== TASK BRIEF ==
Among the entries below, one stretch runs from the line that contains "Valle (747, 423)" through the line that contains "Deportes (463, 2064)". Repeat that stretch exactly, ends included, and only that.

== SOURCE RECORDS ==
=== Begin Enclosure ===
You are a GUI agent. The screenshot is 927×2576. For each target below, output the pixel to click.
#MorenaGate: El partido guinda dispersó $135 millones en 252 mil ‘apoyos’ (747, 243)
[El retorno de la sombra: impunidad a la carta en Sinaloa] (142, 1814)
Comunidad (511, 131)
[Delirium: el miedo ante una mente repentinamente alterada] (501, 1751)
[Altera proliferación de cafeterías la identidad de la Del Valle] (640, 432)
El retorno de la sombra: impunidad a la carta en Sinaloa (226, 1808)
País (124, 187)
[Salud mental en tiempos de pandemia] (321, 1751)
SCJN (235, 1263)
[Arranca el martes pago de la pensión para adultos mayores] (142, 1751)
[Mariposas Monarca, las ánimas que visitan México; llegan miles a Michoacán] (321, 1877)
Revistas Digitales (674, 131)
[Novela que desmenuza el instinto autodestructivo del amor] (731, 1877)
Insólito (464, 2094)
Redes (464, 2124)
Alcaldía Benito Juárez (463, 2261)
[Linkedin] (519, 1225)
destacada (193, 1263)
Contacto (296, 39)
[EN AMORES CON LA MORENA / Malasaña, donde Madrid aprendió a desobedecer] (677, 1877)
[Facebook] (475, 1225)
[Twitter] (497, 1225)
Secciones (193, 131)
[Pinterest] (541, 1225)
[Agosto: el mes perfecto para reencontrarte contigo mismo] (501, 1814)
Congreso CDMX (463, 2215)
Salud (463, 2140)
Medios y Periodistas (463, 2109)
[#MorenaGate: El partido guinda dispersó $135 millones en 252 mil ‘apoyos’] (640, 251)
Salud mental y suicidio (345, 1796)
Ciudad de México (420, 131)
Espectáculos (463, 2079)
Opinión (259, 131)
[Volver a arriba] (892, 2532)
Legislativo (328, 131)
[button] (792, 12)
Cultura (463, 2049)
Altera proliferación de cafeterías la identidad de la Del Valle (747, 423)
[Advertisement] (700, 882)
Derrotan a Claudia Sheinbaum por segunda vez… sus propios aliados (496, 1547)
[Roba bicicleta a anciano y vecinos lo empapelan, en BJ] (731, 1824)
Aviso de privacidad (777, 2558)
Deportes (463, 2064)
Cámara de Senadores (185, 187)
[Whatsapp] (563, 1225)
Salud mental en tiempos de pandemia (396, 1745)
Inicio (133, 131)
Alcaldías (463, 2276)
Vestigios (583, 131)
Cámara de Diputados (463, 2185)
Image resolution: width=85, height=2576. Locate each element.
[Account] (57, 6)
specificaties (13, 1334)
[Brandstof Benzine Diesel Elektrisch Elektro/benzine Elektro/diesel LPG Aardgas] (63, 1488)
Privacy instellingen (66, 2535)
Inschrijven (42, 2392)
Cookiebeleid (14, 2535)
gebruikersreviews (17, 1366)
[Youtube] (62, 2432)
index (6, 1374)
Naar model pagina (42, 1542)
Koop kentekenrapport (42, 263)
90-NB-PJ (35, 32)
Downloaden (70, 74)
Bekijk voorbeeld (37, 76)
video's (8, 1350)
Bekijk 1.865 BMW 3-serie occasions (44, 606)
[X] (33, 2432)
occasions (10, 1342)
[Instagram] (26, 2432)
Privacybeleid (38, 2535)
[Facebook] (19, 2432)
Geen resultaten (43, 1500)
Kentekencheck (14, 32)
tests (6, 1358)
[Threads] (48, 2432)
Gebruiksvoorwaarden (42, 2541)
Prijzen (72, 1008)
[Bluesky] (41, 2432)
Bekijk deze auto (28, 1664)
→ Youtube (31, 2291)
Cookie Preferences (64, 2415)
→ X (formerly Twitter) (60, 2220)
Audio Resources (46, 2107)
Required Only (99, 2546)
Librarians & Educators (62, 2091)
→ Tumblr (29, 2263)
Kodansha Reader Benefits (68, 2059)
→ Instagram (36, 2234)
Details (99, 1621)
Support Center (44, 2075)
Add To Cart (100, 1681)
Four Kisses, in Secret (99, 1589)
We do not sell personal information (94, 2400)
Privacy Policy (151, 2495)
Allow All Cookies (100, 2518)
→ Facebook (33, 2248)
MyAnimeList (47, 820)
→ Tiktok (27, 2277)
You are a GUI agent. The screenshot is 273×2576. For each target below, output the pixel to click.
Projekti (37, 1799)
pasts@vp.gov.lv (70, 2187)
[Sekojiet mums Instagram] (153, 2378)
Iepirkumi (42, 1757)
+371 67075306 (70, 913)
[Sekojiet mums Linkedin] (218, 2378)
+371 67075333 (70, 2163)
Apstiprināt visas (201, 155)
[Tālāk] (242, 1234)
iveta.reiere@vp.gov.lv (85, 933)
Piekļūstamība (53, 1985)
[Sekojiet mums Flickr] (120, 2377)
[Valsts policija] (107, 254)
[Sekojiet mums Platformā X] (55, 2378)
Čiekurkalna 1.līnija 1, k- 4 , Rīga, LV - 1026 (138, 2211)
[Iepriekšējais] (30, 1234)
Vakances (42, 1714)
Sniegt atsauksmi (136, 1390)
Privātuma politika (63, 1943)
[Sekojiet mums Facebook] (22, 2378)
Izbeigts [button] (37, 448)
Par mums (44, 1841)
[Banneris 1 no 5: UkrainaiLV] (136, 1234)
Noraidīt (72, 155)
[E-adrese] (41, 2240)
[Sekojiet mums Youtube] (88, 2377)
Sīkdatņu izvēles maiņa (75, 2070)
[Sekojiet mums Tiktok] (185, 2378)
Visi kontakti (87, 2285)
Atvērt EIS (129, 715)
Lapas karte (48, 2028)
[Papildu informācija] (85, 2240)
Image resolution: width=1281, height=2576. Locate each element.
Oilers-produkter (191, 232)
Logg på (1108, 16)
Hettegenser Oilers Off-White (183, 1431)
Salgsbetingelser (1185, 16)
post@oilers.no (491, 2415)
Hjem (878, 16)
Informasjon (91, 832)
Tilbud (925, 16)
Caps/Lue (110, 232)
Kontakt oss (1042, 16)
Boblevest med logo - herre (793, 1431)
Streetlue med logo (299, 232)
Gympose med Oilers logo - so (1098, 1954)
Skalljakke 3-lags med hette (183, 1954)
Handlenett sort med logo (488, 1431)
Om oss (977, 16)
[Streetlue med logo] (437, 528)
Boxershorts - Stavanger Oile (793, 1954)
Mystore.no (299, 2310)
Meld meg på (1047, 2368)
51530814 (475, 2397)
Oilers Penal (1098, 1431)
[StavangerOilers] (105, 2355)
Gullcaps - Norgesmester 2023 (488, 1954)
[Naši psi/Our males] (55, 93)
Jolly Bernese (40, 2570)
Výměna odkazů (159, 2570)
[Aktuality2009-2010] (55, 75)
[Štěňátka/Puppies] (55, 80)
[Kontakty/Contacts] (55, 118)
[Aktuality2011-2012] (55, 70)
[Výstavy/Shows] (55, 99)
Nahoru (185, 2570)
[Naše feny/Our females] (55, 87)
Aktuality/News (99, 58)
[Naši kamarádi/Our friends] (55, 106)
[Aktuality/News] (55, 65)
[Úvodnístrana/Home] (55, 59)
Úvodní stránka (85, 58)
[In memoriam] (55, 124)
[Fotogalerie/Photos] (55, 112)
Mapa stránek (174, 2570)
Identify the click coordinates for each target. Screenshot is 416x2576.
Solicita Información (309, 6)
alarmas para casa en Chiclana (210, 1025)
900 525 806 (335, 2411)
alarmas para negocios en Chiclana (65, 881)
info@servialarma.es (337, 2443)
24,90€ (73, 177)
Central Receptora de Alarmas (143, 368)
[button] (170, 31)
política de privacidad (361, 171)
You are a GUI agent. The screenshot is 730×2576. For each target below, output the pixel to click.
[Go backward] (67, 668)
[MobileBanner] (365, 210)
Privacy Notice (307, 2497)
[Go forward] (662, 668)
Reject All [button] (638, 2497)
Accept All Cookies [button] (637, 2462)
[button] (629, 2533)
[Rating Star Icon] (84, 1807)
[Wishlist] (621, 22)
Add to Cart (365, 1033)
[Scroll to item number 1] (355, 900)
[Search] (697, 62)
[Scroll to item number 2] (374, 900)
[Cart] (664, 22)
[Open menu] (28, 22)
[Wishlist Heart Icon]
=== End Enclosure ===
== TASK OUTPUT ==
Altera proliferación de cafeterías la identidad de la Del Valle (747, 423)
[Advertisement] (700, 882)
Derrotan a Claudia Sheinbaum por segunda vez… sus propios aliados (496, 1547)
[Roba bicicleta a anciano y vecinos lo empapelan, en BJ] (731, 1824)
Aviso de privacidad (777, 2558)
Deportes (463, 2064)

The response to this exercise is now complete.